コンプ欲に誑かされて再プレイなんてしませんって言ったけど、再プレイしました。おれは犬猫以下の人間です。

あらかじめざっと述べたいことをシンプルに言うとしたら、主題的にアオイルートこそトゥルーエンドであるというだけの話です。

美雪は、アオイ的なイデアの呪縛から逃れようと試み、恐らくエロゲ史上最も「ヒロイン」ではなく「人間」に近付こうと足掻いたキャラクターである。プレイヤーすなわち「君」に対して、主人公を媒介せずに語りかける。ゲーム的な一方通行性を拒絶するために、1/3の30乗通りのを性格というギミックを利用する。テキスト表示を用いずに語りかけることで、あたかも現実の会話のように錯覚させる。
しかしゲームが再構築されると、哀れにも美雪はゲームのヒロインに収束してしまう。真一とはじめから恋愛をやり直す(もちろん、プレイヤー視点からの「やり直す」)。これは美雪が「ヒロインのイデア」であるアオイの下に収まってしまうのと同等のように思える。しょせんゲームのヒロインは「人間」になれぬキャラクターに過ぎないのだと。
むろん、救済は残されている。主人公が他のヒロインになびくことはない。真実の愛は誓われているのである。ゲーム的にも、プレイヤーが他のヒロインを攻略することはない。セーブデータを消して再プレイすることはもちろん可能だが、それは真一が事前に忠告していたように、冒涜である(僕のことです)。美雪の真摯なる想いは成就したのである――『君と彼女と彼女の恋。』というゲームの中では。
美雪との愛を誓ったプレイヤーは、『君と彼女と彼女の恋。』をプレイした後、本当に倫理的に忠実であるためには、一切の恋愛作品に触れてはならないし、現実での恋愛すらも行うべきではない。それは「永遠の愛」に対する裏切りだからである。当たり前だが、そういったのは実際殆どの場合ありえないのであって、美雪への裏切りと冒涜は約束されているのだ。美雪と愛を誓っても、君はまた他のエロゲをプレイしてインスタントに恋愛するだろうし、現実の女性と恋愛をすることもあるだろう(むろん、僕は無いが)。そういった意味で、君にとって美雪はやはりゲームのヒロインであらざるを得ない。
このことを象徴的に表しているのは、チートコードを入力した後のゲーム本編だろう。誓いなんてものはゲームの中のお話に過ぎないという乾いた態度でフルコンプを手に入れる。まったく無感動なフルコンプだ。まあ、しょせんはゲームなのである。無感動でも、それなりにフルコンプには達成感がある。

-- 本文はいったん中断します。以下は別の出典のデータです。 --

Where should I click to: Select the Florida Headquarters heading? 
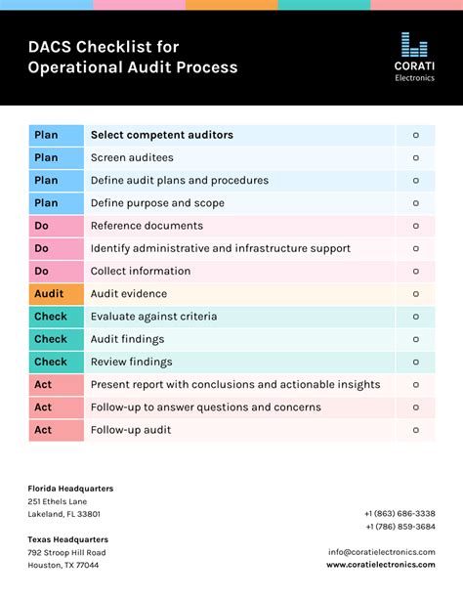tap(70, 489)
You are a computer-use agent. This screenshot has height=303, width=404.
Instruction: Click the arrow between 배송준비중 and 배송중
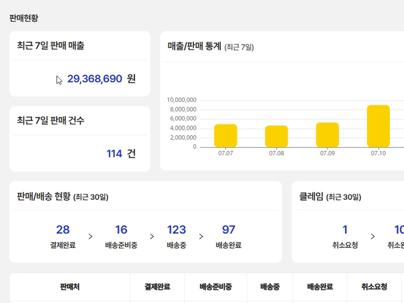coord(152,236)
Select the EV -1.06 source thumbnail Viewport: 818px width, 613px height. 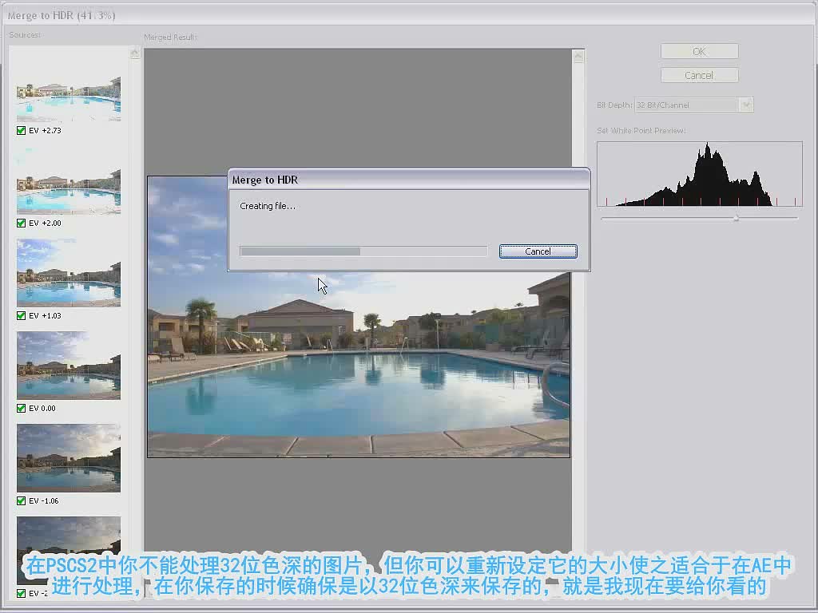pyautogui.click(x=69, y=458)

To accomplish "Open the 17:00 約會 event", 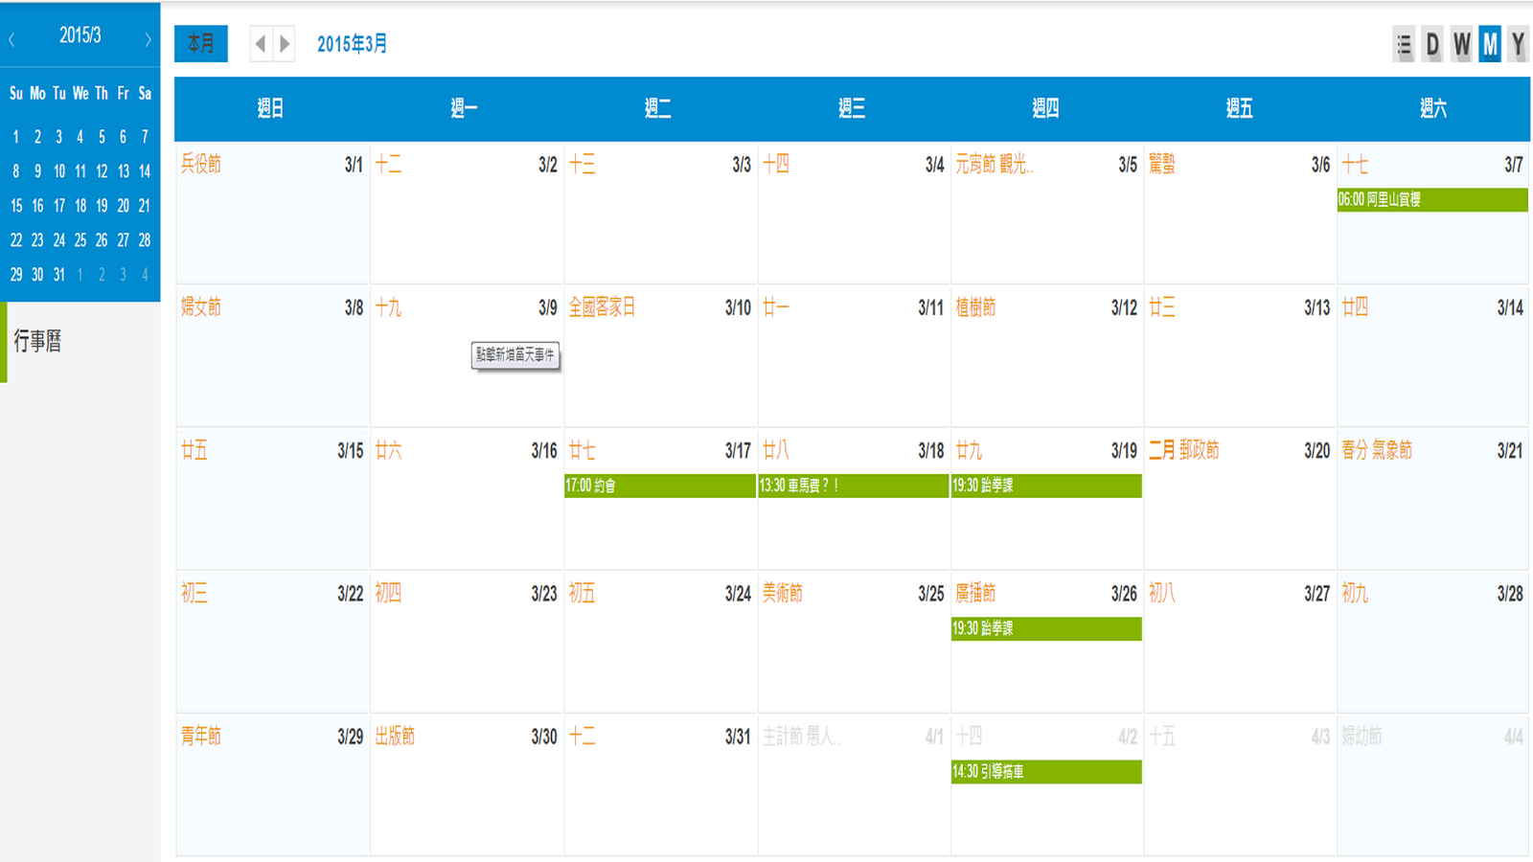I will pyautogui.click(x=659, y=487).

ちょっと待ってくれ。こんなのあまりにも悲しいではないか。あれほど真摯に愛を語りかけた美雪はこのまま見捨てられてしまうのか。
それに祝福を与えるのは、アオイである。「ヒロインのイデア」は、すなわちエロゲそのものである。大量消費されざるを得ない美少女は、アオイによって全包括され、エロゲそのものが一つの対象と化す。続々と開発されるエロゲーをプレイし続ける君を肯定するのだ。美雪との誓いを裏切ることすらも肯定してしまう。アオイの祝福こそが多くのエロゲをプレイする我々に最も与えられるべきものであり、ある種の諦念的な解決なのだ。

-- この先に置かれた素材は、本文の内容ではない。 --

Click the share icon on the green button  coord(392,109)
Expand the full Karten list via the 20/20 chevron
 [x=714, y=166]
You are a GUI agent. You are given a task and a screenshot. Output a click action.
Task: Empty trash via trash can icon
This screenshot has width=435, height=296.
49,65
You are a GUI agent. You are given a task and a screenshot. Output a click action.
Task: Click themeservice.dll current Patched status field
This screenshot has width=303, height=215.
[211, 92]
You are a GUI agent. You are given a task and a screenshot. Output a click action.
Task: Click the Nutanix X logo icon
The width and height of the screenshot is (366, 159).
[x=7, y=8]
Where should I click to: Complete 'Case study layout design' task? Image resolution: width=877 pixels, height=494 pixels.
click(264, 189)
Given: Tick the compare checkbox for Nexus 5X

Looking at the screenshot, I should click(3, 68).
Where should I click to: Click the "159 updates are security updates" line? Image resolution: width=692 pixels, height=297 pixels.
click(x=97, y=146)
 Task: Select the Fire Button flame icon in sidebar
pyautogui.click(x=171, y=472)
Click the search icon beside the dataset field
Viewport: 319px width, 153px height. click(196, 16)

美雪ルートだけでは、おそらくプレイヤーはエロゲをプレイするのにうんざりしてしまうだろう。あるいは、「おせっかいな説教だ!」と吐き捨てるだろう。
アオイルートでなくては、我々はエロゲをプレイする活力と意義を見出だせなくなってしまう。虚構を愛する力を喪失してしまうのである。下倉バイオ氏はエロゲーマーの消費的態度に文句を言うためだけにこのシナリオを練ったのでは無いだろう。そうだったらアオイなど存在しなくて良いのである。
しかしまあ、だからといって僕は美雪そのものを否定するわけではないというのは、当たり前だが、念頭に置いてもらいたい。すべてのヒロインは平等に尊いのである。

2013/07/05

ととの。プレイした

ニトロプラスの新作『君と彼女と彼女の恋。』をプレイしました。
まったく買う予定無かったんですが、へー評価たかいすごいなーってツイートしてたらなんとLianさんがプレゼントしてくださりました。本当にありがとうございます。
信じられないほど名作でした。マジでプレイした方がいい。俺は批評空間で躊躇なく100点つけたよ。
なので感想書きました。
超ネタバレです。

-

俺はエロゲーの女の子と、本当に誠実な恋愛をやれてきたのか。これは俺の人生に付きまとう、幽霊のような疑問だった。
まったく馬鹿げた話ではあるが、事実、俺はヒロインたちに心から恋をして、彼女を一人の人間として見なし、平等な態度で彼女の存在を受け入れようと思っていたのだ。
しかし、ひとつのゲームが終われば、アニメを観たり、漫画を読んだり、FPSで人殺しをしたり――そのうちまた新たなゲームを買って、たまにクソゲーだとブチ切れたり、心からの恋愛を抱いたり、ネットで神ゲーだと賛美したり、そういうのをずっと繰り返していた。繰り返していたのだ。
こういう題材は『RAINBOW GIRL』なんかでとっくに歌われてたし、俺だって仕方のないものだとある種の諦念を抱いていたのだ。
ちなみに、もしこのゲームが10年後にプレイされたとしても、恐らく奇を衒っただけのよくわからんゲーム、以上の評価はなかなか生まれ無いだろうと思う。
アニメ、漫画、エロゲなどの媒体を経て無秩序に乱造されまくる美少女の飽和を体験してきたからこそ、このゲームの倫理的な主題が切実に我々に差し迫ってくるというのは、疑いようのない事実であろう。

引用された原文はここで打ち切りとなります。